How diverse? Although at first sight there might seem to be an infinite number of organizations, after many hours spent looking at MODIS imagery near Barbados (something that some of us enjoyed doing in the past during a EUREC4A workshop organized at the International Space Science Institute in Bern), your brain starts recognizing several types of recurrent patterns, which can start as a basis for a classification of shallow cloud patterns. Four of them, that were given nicknames such as "Sugar", "Gravel", "Fish" and "Flowers"), are illustrated below (Fig 2).

Future posts will tell you more about this classification, how it became a new social and fun activity at MPI and LMD over the last months, and how it will eventually be used to train machine learning algorithms. Just be patient.

The beauty of these cloud patterns does not only excite our imagination. It also challenges our understanding of cloud-circulation couplings in the tropical atmosphere: what are the physical mechanisms controlling these mesoscale organizations? Are they related to local atmospheric processes associated with interactions between convection and moisture, or between radiation and circulation? (more about the latter in a future post by Ann-Kristin Naumann). How much are they locally vs remotely controlled? (Franziska Aemisegger might tell us more about it thanks to her isotopic analyses).

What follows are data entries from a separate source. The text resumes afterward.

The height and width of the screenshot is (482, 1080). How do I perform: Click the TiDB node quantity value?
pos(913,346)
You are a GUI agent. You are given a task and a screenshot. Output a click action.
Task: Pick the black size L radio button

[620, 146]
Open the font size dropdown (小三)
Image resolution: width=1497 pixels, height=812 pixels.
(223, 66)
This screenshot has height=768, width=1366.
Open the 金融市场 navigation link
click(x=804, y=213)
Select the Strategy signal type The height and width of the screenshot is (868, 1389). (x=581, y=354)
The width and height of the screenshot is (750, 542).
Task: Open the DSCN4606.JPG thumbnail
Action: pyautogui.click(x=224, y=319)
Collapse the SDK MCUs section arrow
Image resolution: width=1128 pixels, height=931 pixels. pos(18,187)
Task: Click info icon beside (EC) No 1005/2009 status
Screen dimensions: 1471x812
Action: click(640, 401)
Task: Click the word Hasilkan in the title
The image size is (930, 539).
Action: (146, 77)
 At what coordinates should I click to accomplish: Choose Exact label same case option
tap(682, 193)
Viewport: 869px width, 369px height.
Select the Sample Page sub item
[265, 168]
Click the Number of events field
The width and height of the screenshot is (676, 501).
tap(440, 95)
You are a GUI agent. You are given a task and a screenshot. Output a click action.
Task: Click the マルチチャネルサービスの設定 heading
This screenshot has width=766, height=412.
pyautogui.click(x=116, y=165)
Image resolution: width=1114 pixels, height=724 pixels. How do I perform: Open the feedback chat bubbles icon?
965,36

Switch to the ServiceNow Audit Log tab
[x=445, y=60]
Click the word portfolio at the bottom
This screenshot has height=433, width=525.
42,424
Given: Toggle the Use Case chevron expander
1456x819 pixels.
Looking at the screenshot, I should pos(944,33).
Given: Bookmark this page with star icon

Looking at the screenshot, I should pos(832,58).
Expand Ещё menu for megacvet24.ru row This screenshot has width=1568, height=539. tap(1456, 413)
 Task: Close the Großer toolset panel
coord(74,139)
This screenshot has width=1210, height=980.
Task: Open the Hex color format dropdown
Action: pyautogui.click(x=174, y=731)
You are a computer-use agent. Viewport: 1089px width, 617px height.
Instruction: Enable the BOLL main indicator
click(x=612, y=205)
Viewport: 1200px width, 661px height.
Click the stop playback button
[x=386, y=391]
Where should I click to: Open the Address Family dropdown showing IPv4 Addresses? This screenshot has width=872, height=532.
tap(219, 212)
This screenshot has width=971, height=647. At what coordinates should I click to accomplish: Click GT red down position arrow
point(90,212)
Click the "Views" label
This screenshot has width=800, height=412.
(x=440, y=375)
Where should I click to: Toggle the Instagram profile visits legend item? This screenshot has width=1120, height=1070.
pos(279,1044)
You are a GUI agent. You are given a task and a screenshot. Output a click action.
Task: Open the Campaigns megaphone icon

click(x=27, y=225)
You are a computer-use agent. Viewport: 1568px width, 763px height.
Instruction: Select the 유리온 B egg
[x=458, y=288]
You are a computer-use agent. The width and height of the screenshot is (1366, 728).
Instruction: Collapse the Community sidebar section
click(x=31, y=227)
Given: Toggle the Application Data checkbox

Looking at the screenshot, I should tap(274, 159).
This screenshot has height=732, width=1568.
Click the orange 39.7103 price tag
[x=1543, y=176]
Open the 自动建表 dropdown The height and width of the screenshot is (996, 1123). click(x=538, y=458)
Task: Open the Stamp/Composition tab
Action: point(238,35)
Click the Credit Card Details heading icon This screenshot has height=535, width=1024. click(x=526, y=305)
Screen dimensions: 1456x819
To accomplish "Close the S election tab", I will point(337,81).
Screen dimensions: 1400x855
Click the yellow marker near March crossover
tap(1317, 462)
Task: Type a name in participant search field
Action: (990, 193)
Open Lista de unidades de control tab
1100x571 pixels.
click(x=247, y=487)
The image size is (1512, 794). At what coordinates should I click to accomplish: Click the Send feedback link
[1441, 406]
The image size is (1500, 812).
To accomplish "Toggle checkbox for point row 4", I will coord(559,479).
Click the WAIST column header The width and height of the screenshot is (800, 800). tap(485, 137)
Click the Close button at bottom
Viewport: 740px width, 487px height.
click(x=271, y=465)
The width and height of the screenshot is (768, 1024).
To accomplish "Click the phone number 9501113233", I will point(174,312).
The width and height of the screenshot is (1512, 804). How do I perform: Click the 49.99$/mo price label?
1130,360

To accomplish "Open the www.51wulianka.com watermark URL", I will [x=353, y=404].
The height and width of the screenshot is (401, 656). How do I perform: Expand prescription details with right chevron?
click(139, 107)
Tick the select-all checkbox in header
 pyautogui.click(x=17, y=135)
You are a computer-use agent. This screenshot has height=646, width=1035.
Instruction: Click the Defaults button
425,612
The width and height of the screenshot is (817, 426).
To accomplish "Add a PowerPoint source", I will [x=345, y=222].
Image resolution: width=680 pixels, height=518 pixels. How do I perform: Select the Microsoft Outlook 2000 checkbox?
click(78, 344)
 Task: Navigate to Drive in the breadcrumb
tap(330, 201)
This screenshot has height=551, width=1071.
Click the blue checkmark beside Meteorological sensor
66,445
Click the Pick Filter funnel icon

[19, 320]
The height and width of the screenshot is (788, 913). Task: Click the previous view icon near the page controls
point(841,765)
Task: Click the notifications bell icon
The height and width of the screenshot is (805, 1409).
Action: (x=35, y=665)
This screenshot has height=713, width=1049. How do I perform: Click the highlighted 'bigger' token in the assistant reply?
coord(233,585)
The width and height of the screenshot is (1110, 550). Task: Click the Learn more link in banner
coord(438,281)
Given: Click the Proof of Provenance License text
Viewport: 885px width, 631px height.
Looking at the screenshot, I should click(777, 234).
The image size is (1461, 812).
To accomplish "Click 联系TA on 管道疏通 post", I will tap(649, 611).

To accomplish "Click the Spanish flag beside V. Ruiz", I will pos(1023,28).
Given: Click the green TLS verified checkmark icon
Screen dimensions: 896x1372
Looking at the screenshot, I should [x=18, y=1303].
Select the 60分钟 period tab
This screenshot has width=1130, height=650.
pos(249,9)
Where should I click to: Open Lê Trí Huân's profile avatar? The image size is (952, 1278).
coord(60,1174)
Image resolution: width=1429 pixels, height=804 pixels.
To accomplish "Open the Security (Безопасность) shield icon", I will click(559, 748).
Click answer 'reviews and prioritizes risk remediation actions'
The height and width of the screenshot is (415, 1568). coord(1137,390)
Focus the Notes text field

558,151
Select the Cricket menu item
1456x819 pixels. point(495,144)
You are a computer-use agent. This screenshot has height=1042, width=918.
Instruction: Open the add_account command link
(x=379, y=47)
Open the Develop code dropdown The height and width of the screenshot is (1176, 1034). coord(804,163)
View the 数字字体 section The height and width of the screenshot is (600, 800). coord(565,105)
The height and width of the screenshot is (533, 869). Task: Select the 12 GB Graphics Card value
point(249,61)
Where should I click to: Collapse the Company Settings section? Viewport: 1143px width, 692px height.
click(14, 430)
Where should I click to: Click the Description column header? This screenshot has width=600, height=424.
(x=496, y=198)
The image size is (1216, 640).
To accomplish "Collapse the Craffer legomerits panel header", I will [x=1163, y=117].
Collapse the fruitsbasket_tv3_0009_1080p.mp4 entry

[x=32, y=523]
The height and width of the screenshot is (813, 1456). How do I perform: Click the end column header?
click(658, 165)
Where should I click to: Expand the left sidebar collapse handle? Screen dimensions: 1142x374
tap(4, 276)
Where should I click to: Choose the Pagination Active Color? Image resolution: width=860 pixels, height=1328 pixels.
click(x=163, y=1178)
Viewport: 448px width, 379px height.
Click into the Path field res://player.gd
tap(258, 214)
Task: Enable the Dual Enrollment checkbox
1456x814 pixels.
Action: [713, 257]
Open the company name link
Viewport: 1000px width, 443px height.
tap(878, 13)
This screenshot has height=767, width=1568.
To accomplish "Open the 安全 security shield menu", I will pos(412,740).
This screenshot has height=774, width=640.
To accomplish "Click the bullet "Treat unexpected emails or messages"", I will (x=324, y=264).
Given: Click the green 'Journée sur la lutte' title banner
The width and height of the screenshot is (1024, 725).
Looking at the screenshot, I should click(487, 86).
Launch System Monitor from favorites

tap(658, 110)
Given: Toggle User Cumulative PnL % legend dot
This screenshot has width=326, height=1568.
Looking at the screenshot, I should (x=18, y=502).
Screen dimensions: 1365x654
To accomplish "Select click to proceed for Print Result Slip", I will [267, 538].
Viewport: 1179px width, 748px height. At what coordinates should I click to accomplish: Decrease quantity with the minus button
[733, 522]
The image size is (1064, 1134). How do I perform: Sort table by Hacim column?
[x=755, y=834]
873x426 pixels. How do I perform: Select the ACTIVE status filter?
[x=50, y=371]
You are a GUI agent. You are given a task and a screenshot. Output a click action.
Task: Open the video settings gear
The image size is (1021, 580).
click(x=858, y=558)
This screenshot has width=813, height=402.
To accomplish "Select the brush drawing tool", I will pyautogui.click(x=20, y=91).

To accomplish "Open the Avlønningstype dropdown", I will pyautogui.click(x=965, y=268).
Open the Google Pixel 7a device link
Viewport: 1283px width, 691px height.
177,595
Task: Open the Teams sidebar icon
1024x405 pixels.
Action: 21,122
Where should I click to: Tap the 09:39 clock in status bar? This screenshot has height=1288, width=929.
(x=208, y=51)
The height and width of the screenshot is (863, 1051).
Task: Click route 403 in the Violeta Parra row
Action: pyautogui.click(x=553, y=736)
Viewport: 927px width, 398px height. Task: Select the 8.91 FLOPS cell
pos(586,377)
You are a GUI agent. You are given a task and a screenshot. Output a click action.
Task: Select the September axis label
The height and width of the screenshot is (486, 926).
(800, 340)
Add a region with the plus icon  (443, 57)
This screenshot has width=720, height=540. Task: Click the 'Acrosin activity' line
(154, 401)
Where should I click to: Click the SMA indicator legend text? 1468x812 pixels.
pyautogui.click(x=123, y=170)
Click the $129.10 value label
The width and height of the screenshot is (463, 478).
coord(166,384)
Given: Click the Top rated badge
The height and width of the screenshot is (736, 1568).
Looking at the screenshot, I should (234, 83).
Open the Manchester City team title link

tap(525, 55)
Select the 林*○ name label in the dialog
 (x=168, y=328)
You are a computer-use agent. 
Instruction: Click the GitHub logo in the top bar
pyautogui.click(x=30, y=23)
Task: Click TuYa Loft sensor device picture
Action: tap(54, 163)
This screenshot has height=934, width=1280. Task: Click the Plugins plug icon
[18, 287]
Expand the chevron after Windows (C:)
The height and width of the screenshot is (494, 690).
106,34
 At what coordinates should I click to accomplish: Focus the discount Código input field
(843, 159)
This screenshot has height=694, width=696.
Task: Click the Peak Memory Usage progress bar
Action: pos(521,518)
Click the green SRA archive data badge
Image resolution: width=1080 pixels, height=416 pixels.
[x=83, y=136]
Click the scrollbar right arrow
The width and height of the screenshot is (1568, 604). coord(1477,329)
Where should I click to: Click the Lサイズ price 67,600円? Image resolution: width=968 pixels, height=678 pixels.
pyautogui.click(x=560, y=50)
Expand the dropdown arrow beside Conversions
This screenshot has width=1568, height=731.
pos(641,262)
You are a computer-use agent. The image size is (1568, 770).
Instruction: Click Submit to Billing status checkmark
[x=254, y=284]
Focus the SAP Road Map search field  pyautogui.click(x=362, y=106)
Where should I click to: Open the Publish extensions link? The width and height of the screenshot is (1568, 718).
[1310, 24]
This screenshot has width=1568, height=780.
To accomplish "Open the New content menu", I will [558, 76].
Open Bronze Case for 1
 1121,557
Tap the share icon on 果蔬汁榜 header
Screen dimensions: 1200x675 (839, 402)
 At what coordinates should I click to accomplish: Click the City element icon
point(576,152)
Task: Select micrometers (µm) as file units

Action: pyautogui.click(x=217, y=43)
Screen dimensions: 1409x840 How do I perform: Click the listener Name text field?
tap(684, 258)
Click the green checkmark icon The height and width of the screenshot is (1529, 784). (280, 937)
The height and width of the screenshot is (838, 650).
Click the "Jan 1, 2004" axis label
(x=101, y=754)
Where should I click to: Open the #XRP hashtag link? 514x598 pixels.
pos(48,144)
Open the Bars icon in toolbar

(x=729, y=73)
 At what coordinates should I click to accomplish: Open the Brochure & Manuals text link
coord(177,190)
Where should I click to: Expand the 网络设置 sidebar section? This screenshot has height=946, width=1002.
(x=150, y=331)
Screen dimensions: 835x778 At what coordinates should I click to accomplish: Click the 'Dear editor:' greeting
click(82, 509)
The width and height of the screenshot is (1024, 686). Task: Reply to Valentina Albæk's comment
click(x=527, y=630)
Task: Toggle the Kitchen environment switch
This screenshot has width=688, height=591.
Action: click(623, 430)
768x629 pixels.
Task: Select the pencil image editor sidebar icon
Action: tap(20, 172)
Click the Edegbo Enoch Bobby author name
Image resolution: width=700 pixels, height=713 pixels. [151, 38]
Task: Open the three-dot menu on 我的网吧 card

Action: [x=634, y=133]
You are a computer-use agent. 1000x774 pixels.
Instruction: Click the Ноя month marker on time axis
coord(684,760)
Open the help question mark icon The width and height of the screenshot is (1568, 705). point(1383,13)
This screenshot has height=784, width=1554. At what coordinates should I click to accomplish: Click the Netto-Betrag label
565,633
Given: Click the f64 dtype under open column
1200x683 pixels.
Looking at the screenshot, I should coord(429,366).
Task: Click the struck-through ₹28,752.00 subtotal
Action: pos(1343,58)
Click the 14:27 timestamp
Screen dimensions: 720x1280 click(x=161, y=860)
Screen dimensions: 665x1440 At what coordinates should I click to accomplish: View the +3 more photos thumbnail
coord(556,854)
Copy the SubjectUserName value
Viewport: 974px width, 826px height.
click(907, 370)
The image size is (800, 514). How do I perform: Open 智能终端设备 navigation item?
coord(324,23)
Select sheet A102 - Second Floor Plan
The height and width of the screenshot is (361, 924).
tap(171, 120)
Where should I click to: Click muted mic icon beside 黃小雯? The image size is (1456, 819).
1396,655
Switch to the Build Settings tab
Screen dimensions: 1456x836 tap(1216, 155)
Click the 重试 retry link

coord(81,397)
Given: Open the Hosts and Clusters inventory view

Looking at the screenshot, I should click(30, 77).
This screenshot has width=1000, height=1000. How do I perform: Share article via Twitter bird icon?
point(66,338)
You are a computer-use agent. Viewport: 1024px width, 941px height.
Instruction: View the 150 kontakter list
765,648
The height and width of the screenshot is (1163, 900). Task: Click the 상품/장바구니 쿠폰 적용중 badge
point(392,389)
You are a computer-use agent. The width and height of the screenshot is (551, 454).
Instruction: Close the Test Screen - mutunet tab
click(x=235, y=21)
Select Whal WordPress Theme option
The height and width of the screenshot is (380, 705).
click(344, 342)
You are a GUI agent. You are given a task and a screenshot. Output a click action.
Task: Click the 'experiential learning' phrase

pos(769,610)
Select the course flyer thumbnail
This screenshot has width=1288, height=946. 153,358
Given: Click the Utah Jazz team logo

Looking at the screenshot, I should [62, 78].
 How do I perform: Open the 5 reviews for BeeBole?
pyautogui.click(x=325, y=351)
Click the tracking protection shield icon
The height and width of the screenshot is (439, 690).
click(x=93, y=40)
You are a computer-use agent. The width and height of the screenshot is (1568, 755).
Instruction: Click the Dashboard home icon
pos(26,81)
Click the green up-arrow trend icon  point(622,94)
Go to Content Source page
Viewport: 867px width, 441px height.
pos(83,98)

How much are they influenced by heterogeneities at the surface, such as mesoscale and submesoscale ocean eddies, filaments and fronts discussed by Jim McWilliams a few posts ago? Much should be learned about this next year from EUREC4A and EURECA-OA/ATOMIC observations.

Beyond the origin of cloud organizations, other questions arise: how much do these patterns matter for climate and climate sensitivity? Could they play a role in cloud feedbacks? For this to happen, the different cloud organizations should depend on large-scale environmental conditions and impact the Earth’s radiation budget in a contrasted way.

We have started to investigate these issues using long time series of satellite observations. Geostationnary satellite observations have allowed us to detect the different types of organization discussed above and to study their variability at daily and interannual time scales. It appears that these different organizations do exhibit a dependence on large-scale environmental conditions, especially surface temperature and wind, and they are associated with contrasted cloud and radiative properties. This suggests that the mesoscale organization of shallow clouds might actually matter for low-cloud feedbacks. An additional challenge for climate models? A raw extrapolation of observational results to climate change suggests that as the climate warms, the relative prominence of the different patterns might change, and that in the future flower patterns might become less frequent relative to other patterns. Wouldn't it be sad if our children and grand-children could not enjoy satellite images of the Atlantic ocean as beautiful as those we enjoy now? 

Before cloud flowers may disappear, we will have a lot to learn about them. Hauke Schultz will tell you more about it tomorrow. And EUREC4A will tell us even more.